I am personally torn between the future of LLMs in this regard. Right now, even with Copilot, the benefit they give fundamentally depends on the coder that directs them - as you have noted.
What if that's no longer true in a couple years? How would that even be different from e.g. no code tools or website builders today? In different words will handwritten code stay valuable?
I personally enjoy coding so I can always keep doing it for entertainment, even if I am vastly surpassed by the machine eventually.
> I personally enjoy coding so I can always keep doing it for entertainment, even if I am vastly surpassed by the machine eventually.
I agree with both these takes, and I think they’re far more important than wondering if hand written code is valuable.
I do some DIY around the house. I can make a moderately straight cut (within tolerances for joinery use cases). A jig or circular saw makes that skill moot, but knowing I need a straight clean cut is a transferable skill. There’s also two separate skills - being able to break down and understand the problem and being able to implement the details of the problem. In trade skills we don’t expect any one person to design, analyze, estimate, build, install and decorate anything larger than a small piece of furniture and I think the same can be said of programming.

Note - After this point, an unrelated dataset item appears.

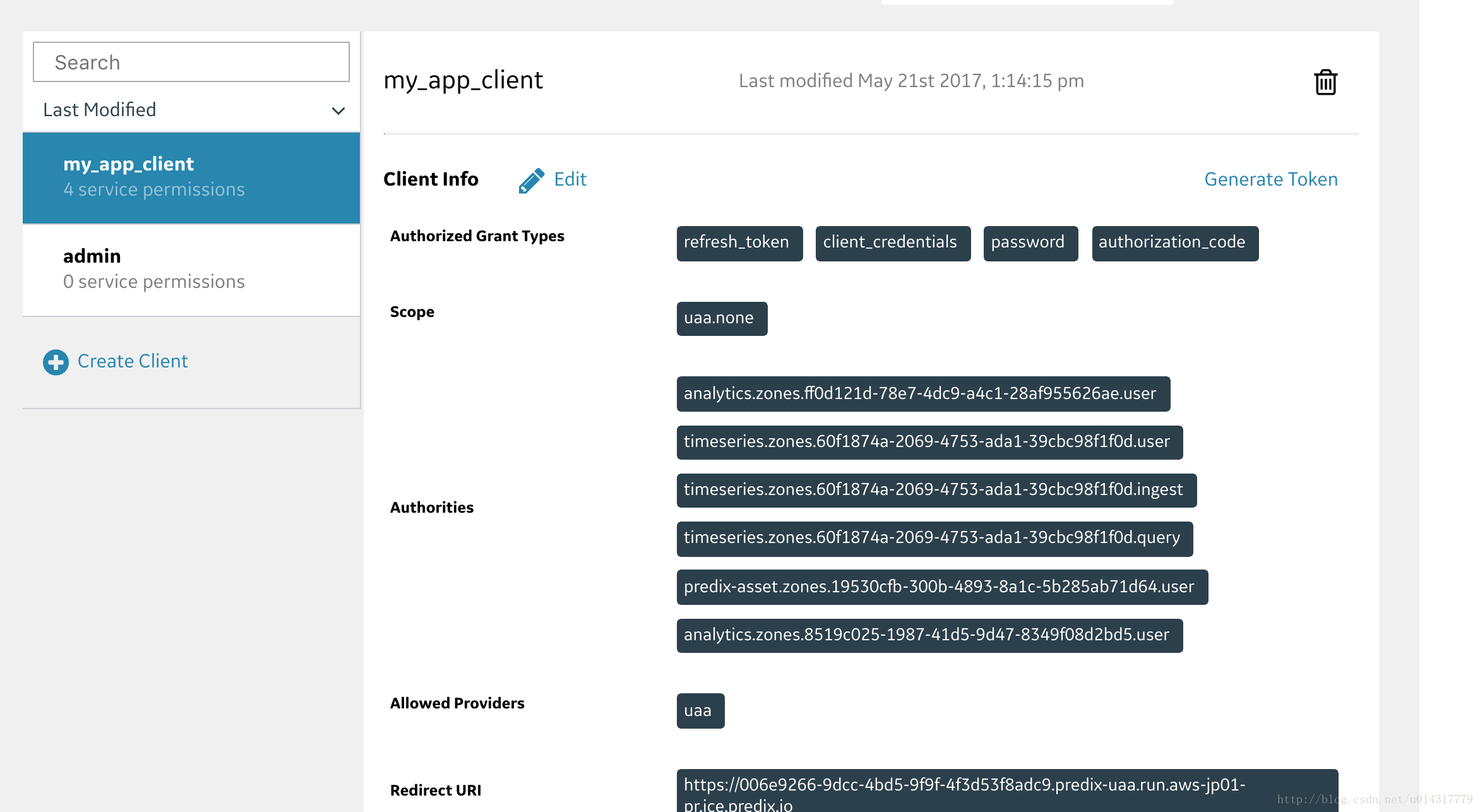Select the password grant type tag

It’s similar to using libraries/framesorks - there will always be people who will write shitty apps with shitty unmaintainable code - we’ve been complaining about that since I’ve been programming. Those people are going to move on from not understanding their wix websites to not understanding their AI generated code. But it’s another tool in the belt of a professional programmer
> "I wrote a small python file that I can start with"
Which one is it, chief?
They mean the same thing, chief.
I like to be a "builder of systems" , "solver of problems". "Organizer or manager" would also fit in that description. And then what tool you use to get stuff done is not relevant.
https://prompt.16x.engineer/cli-tools
I also built a GUI tool that does this:
https://prompt.16x.engineer/
Here is a benchmark comparing it to [Repomix][1] serializing the Next.js project:
yek is 230x faster than repomix[1] https://github.com/jxnl/repomix
[chimeracat](https://github.com/scottvr/chimeracat)

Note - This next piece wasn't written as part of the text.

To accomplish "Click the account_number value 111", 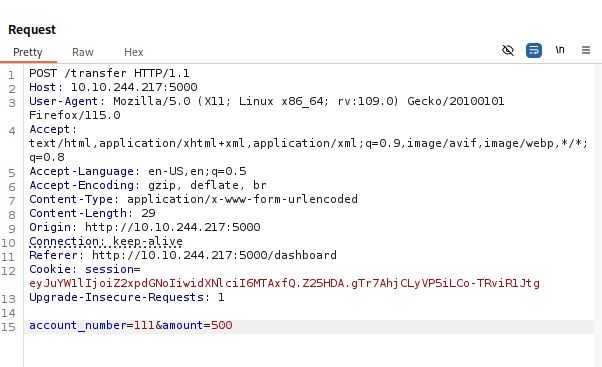I will [x=144, y=325].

It took the shape that it has because it started as a tool to concatenate a library i had been working on into a single ipynb file so that I didn’t need to install the library on the remote colab, thus the dependency graph was born (as was the ascii graph plotter ‘phart’ that it uses) and then as I realized this could be useful to share code with an LLM, started adding the summarization capabilities, and in some sort of meta-recursive-irony, worked with Claude to do so. :-)

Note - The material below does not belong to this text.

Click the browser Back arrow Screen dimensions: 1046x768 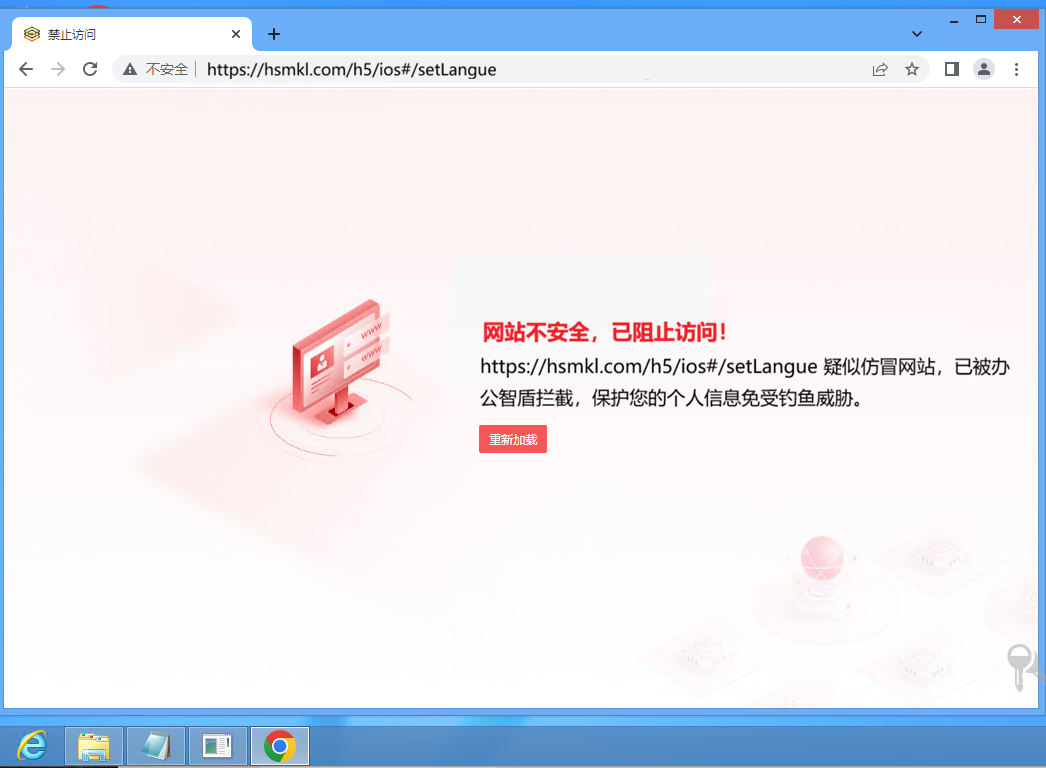point(26,69)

I’ve put a collection of ancillary tools I use to aid in the pairing with LLM process up at https://github.com/scottvr/LLMental
Of course, if you meant “hilarious” similarly to how I mean “ludicrous”, thanks! And thank you for taking the time to look at it. :-)
It outputs both a file tree of your repo, a list of the dependancies, and a select list of files you want to include in your prompt for the LLM, in a single xml file. The first time you run it, it generates a .project-context.toml config file in your repo with all your files commented out, and you can just uncomment the ones you want written in full in the context file. I've found this helps when iterating on a specific part of the codebase - while keeping the full filetree give the LLM the broader context; I always ask the LLM to request more files if needed, as it can see the full list.
The files are not sorted by priority in the output though, curious what the impact would be / how much room for manual config to leave (might want to order differently depending on the objective of the prompt).
The idea would be to make it more token efficient and (lower accidental perplexity), e.g. by renaming variable names, fixing typos and shortening comments.
It should probably run after a normal linter like black.
I have to remember this.
All these other ways seem unnecessarily complicated...
Can you share your function, please?
(I’ve been using RepoPrompt for this sort of thing lately.)